For many years industry in Bishophill was dominated by the firm Thomas Cooke Instruments. This firm had a worldwide reputation for his large telescopes and founded the Buckingham Works in Bishophill in 1855. This became several three-storey buildings, stretching up as far as Albion St by the 20c, with a huge demand for rangefinders and gunsights for the Boer War. They tried a number of new inventions, such as a steam carriage in 1868 which they entered for the Yorkshire Show, and a pneumatic despatch tube, installed in telegraph offices throughout the country. The company also trialled car production.
During WW1, the company expanded to the corner of Trinity Lane and later to the site of the York Female Penitentiary in Bishophill Senior, moving their foundry to Kyme St. Vickers then acquired a majority holding and they bought the assets of Troughton & Simms in 1922, centralising the production of optical instruments on York, but the company failed.
As WW2 neared, the company re-equipped Cooke’s no 2 factory, which had been built in 1915. Work at no 1 factory ceased in 1939 and the site was sold to the Electricity Board in 1948. A new factory was built in Haxby Road.
There was a press report of attempts to poison the Cooke family in 1861, by a daughter-in-law, but she was acquitted due to lack of evidence. Thomas Cooke, a self-made man, died at 61, in 1868. Some of his world-leading telescopes can be seen at the Museum Gardens observatory, Bootham School Observatory and Greenwich Observatory. He also made the clock in Coney St, on St Martin’s Church.
See Borthwick Archive. T. Cooke and Sons Archive 1783-1929 and related archive collections.
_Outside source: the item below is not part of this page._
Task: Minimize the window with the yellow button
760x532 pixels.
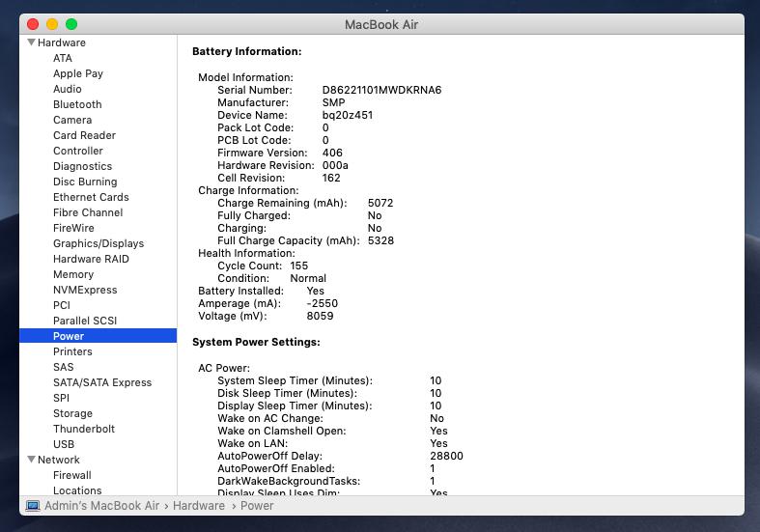Action: point(52,24)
There were also many other local industrial concerns, such as:
Tuke cocoa and chocolate works was in Tanner's Moat. Taken over by Rowntree in 1862, moved to Haxby Rd around turn of century
Towers' Folly. b 1639 by Nicholas Towers soap boiling factory
This area was the centre of the Yorkshire butter trade in the 18c - see York Historian 1990 Vol 9 article by W B Taylor The rise and decline of the wholesale butter trade of York in the 18th century
Capaldi’s Ice Cream in Fetter Lane. Started in the 1930s. This factory was then built at the back of their Micklegate restaurant. Now residential.
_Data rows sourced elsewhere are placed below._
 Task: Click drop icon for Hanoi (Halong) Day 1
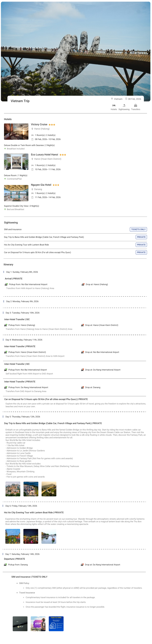83,284
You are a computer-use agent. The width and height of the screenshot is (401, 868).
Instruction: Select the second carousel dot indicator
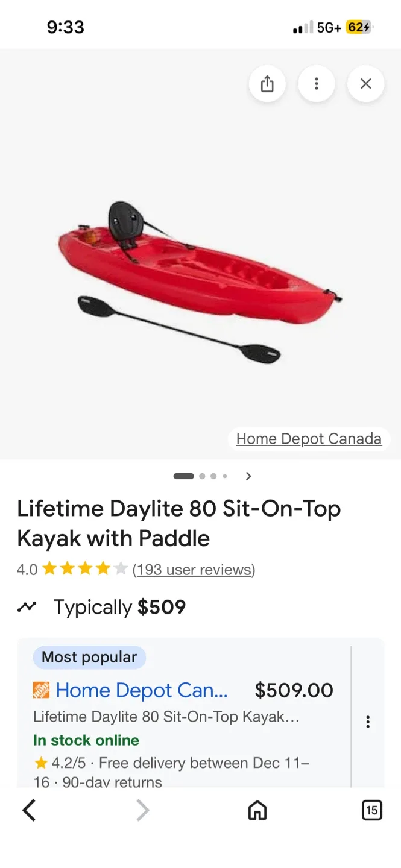pos(202,476)
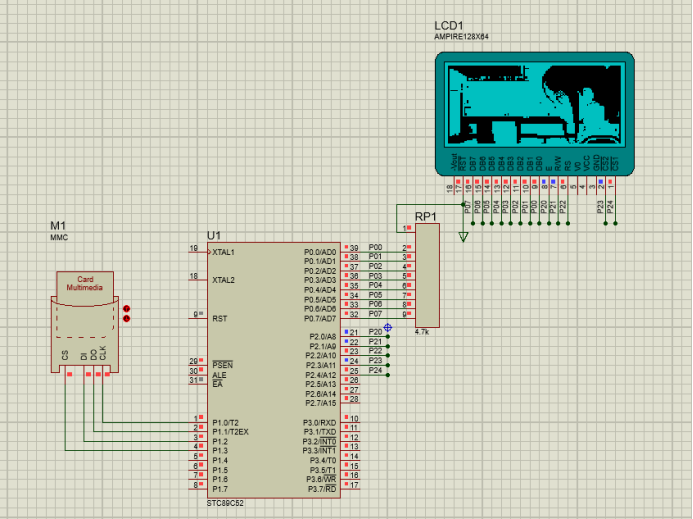
Task: Click the ALE pin on U1
Action: tap(219, 374)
Sawmill now part of Middleton’s Hotel
Organ Factory now part of Middleton’s Hotel, originally the workshop of York’s master organ builder Walter Hopkins, who retired in 1921, but many of his masterpieces are still in use in York and beyond.
Many of the York comb manufacturers were based around the Micklegate area in the 19c, i.e. Rougier, Pole, Thompson, Steward, Nutt and Lund. These were in Tanner Row, Micklegate, Trinity Lane, Micklegate Bar, Blossom Street and Low Ousegate/Fetter Lane. (See Comb making industry in York during the 19th century: An Insight Report, by Zoe Durrant-Walker, YAT)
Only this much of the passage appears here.